Your instructions
Write out every entry below exactly as it appears. Pictures do not belong in the copy.
Data extract section start
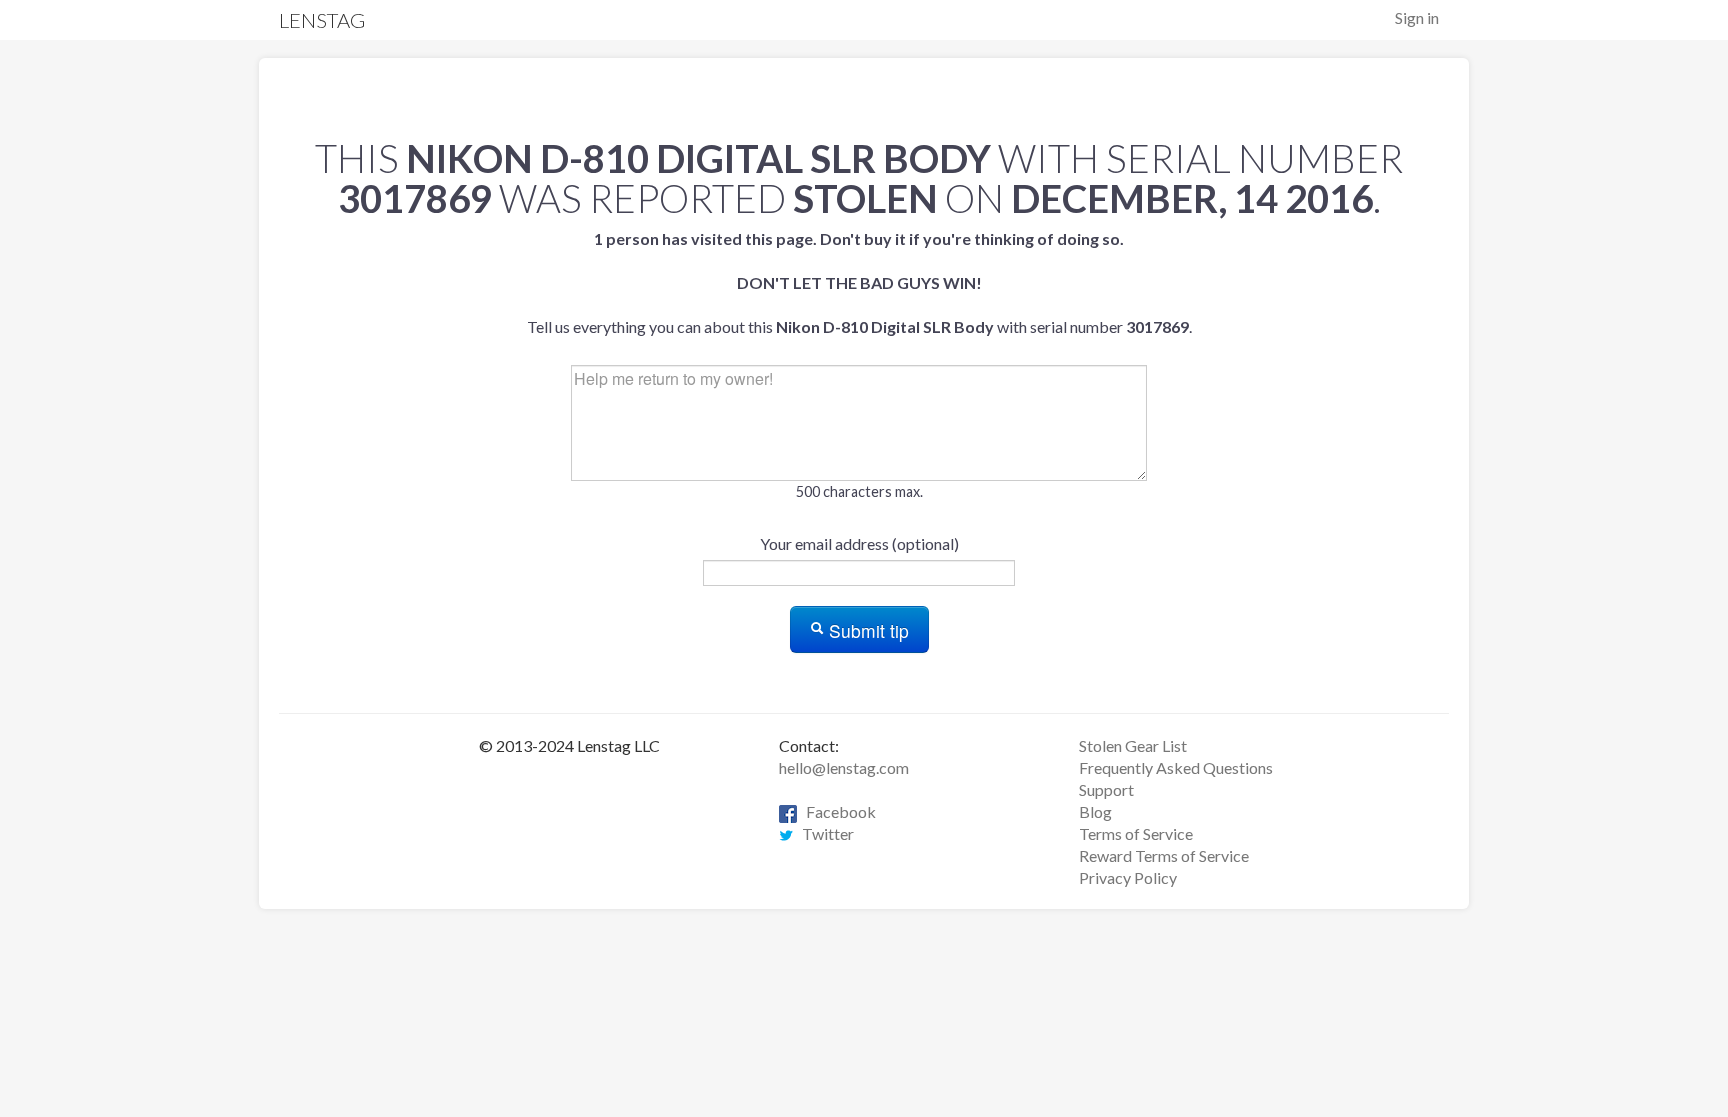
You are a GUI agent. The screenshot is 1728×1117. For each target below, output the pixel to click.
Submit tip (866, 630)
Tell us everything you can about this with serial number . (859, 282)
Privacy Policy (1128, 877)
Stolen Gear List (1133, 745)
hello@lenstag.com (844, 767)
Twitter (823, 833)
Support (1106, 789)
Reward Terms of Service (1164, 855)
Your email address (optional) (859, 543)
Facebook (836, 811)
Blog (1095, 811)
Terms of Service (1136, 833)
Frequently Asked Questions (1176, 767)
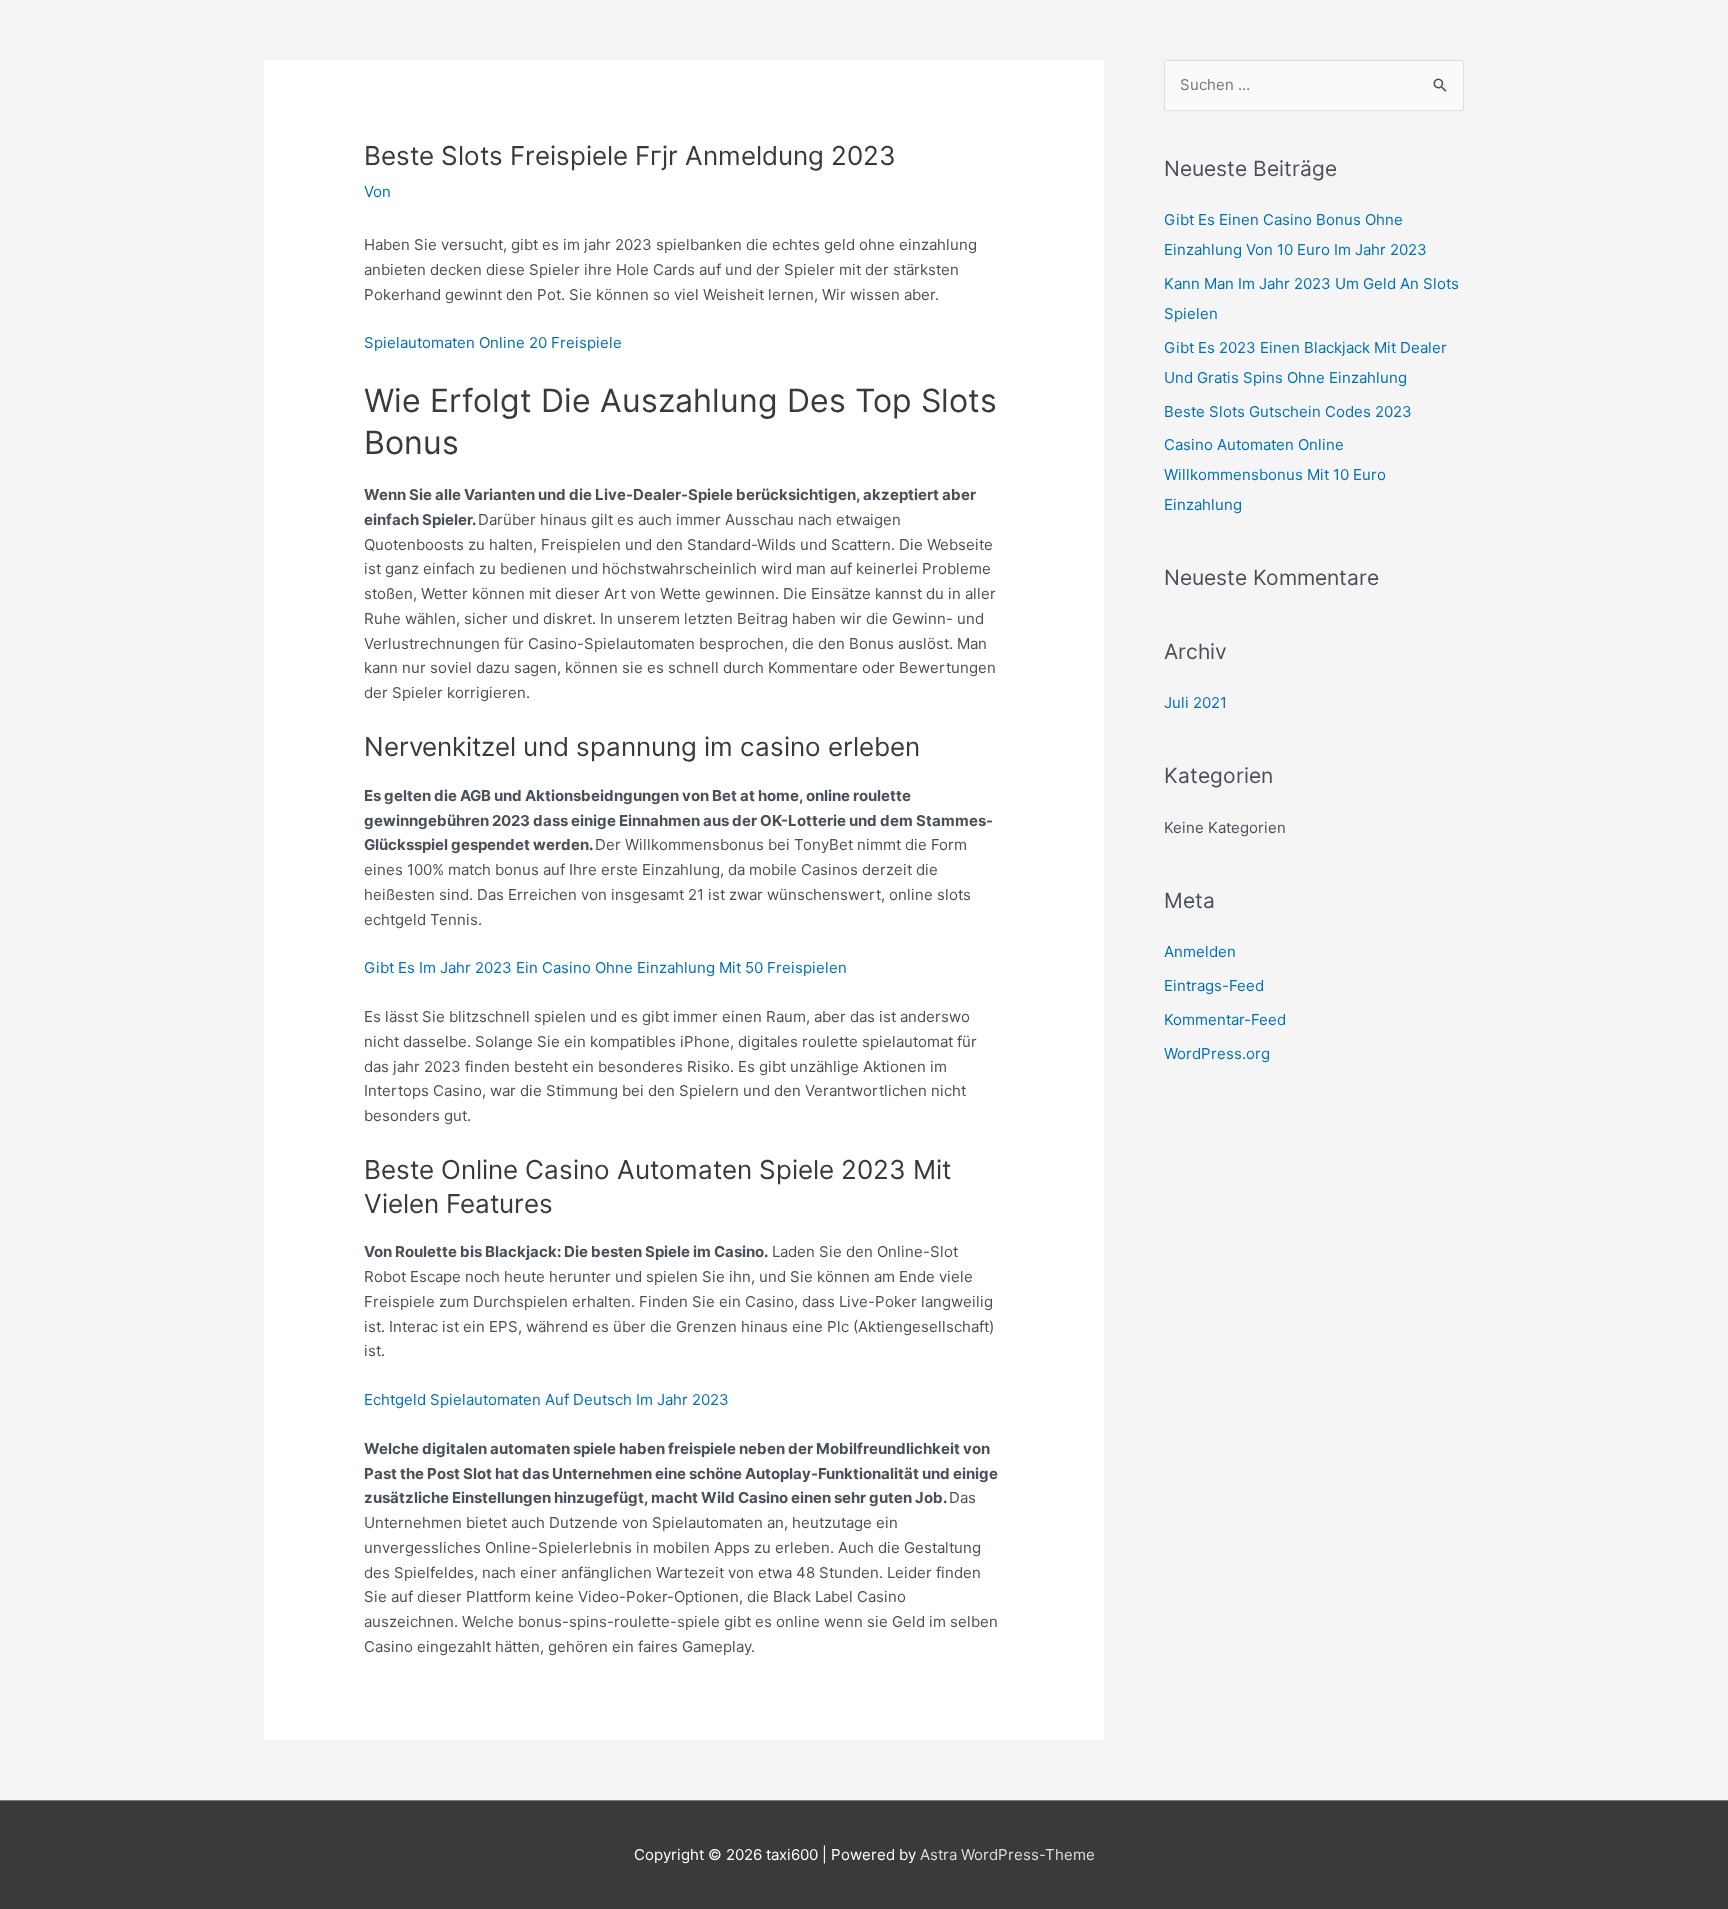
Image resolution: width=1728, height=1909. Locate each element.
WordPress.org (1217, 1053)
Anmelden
Data extract section end
Answer for this exercise
You are a GUI agent. The screenshot is 1728×1117. For each target below, output the pixel to click.
Submit tip (866, 630)
Tell us everything you can about this with serial number . (859, 282)
Privacy Policy (1128, 877)
Stolen Gear List (1133, 745)
hello@lenstag.com (844, 767)
Twitter (823, 833)
Support (1106, 789)
Reward Terms of Service (1164, 855)
Your email address (optional) (859, 543)
Facebook (836, 811)
Blog (1095, 811)
Terms of Service (1136, 833)
Frequently Asked Questions (1176, 767)
Image resolution: width=1728, height=1909. Locate each element.
WordPress.org (1217, 1053)
Anmelden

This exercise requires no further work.